GLAX Health Announces the Discovery of Notch Inhibitors for Cancer Therapy. Dr. Rakesh K. Srivastava
What is Notch Signaling Pathway?
The Notch signaling pathway is highly evolutionarily conserved, and plays a significant role in cell growth, development, and differentiation, serving key regulatory roles ranging from embryonic development to adult homeostasis. It is a key regulator of immune cell differentiation and is linked to autoimmune diseases, tumorigenesis, and tumor-induced immunomodulation. Abnormal activation of the Notch signaling pathway contributes to almost all of the key features of cancer, including stemness, tumor angiogenesis, and epithelial-mesenchymal transition.

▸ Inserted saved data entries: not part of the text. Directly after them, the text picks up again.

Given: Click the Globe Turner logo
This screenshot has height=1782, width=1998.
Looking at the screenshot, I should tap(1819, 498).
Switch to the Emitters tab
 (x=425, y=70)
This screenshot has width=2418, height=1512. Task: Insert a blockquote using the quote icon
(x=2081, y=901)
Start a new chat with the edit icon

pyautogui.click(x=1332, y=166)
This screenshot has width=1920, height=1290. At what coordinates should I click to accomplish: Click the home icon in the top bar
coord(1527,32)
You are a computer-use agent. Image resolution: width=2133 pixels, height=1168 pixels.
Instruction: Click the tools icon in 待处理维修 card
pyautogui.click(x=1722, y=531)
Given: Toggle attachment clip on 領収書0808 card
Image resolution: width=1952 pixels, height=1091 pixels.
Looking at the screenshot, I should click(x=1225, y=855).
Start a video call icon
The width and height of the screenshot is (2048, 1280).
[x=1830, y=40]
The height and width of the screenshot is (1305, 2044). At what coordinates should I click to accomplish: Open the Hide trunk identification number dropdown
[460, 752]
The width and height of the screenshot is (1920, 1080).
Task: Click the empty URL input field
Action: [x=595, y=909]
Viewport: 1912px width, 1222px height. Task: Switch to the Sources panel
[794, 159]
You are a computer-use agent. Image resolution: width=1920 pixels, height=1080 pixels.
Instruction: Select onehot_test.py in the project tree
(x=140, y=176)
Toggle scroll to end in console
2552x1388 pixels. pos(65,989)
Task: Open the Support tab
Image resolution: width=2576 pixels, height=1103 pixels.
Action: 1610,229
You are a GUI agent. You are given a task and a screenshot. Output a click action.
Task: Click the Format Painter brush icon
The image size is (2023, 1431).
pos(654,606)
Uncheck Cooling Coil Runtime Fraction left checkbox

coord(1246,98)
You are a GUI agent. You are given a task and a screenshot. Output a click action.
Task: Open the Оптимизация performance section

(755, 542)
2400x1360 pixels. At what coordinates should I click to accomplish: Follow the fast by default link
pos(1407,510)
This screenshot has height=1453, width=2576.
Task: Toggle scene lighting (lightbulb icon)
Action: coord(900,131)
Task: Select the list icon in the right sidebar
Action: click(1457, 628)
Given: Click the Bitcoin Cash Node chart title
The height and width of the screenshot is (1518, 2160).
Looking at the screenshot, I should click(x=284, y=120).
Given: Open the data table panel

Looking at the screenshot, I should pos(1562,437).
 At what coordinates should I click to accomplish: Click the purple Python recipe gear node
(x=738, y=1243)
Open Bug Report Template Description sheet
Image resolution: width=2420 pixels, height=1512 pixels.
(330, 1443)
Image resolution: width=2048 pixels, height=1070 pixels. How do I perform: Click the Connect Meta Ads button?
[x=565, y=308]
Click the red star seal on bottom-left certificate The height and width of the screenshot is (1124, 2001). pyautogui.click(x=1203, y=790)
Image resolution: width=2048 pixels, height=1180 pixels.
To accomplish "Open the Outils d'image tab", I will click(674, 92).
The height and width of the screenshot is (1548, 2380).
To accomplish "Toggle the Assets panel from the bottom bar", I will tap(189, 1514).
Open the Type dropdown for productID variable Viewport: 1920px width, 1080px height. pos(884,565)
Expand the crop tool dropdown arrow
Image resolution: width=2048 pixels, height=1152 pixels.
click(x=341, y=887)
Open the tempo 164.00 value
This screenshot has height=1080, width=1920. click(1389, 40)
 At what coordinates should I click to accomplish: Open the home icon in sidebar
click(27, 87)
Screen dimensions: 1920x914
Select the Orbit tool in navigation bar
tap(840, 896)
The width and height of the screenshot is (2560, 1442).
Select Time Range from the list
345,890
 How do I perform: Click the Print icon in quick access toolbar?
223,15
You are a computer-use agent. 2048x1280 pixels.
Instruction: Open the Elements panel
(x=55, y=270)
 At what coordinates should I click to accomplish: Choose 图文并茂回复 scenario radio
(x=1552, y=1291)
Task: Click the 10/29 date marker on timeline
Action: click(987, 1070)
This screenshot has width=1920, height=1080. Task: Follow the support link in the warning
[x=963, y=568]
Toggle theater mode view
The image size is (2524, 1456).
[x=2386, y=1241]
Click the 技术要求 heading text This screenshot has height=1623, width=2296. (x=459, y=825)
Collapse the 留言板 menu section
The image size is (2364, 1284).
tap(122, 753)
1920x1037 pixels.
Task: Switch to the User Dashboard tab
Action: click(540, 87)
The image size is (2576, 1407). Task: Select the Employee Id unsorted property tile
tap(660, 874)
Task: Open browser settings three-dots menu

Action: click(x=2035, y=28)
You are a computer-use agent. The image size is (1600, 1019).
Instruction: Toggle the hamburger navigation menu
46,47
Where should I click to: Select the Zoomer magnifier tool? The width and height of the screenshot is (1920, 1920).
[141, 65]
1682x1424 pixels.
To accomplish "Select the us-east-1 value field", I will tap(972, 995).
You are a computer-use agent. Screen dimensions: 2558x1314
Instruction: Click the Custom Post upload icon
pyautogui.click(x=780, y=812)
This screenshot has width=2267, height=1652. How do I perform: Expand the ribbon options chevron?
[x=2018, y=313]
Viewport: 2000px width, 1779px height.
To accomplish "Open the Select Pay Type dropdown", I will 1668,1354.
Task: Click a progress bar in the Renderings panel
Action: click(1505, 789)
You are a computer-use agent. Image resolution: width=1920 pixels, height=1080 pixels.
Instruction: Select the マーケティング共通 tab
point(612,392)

The pathway is comprised of a ligand-expressing cell and a receptor-expressing cell. The canonical ligands are members of the Delta/Serrate/Lag-1 (DSL) family of proteins. The pathway includes 4 receptors (Notch1–4) and 5 ligands (Jagged1 [JAG1], JAG2, delta-like 1 [DLL1], DLL3 and DLL4). The Notch transmembrane receptor glycoproteins function as membrane-bound transcription factors that regulate multiple cellular functions including cell fate determination, differentiation, proliferation, self-renewal, and survival. The Notch receptor contains three domains: the extracellular domain (NECD), the transmembrane domain (NTMD), and the intracellular domain (NICD). The binding of a ligand to a Notch receptor in a neighboring cell induces a conformational change in the receptor, which will undergo regulated intramembrane proteolysis (sequential cleavage by ADAM10/17 and γ-secretase enzymes), liberating NICD. The NICD is translocated to the nucleus and promotes gene transcription. Notch targets several genes such as HES, HEY, PI3K, Akt, NF-kB, PPAR, p21, p27, Cyclins, and Bcl-2. Dysregulated Notch signaling is implicated in several malignancies such as lymphoid leukemia, breast, ovary, head and neck, cervix, lung, pancreas, colon, and kidney cancer.
Cross-talks between the Notch and other pathways such as Wnt, NFκB, STAT3, WNT, and SHH pathways have been described. Interestingly, inhibition of γ-secretase, which prevents the release of the NICD and its translocation to the nucleus, may be a promising therapeutic target for the treatment of cancer and other diseases.
Dr. Rakesh K. Srivastava (President and CEO of GLAX Health) and his colleagues discovered new drugs that inhibit Notch transcription and cancer cell growth. These drugs are effective in solid tumors and lymphoid leukemia. These drugs also inhibit the growth of cancer stem cells without affecting normal cells.
Dr. Srivastava Rakesh says that Notch inhibitors can be used to eliminate not only cancer cells but also cancer stem cells. Cancer stem cells exhibit the properties of self-renewal and pluripotency. They are responsible for cancer initiation, progression, metastasis, drug resistance, and cancer relapse. Targeted therapies are being used in cancer patients due to better survival and fewer side effects when compared to traditional chemotherapy. Notch inhibitors can also be combined with other chemotherapy and irradiation. Activation of the Notch pathway induces immunosuppression and immunotherapy resistance. Therefore, inhibition of the Notch pathway by these novel drugs can be beneficial for the treatment of various cancers. They not only inhibit cancer cells but also enhance immunotherapy. Dr. Srivastava says future plans are underway to further validate and perform clinical trials in collaboration with global partners.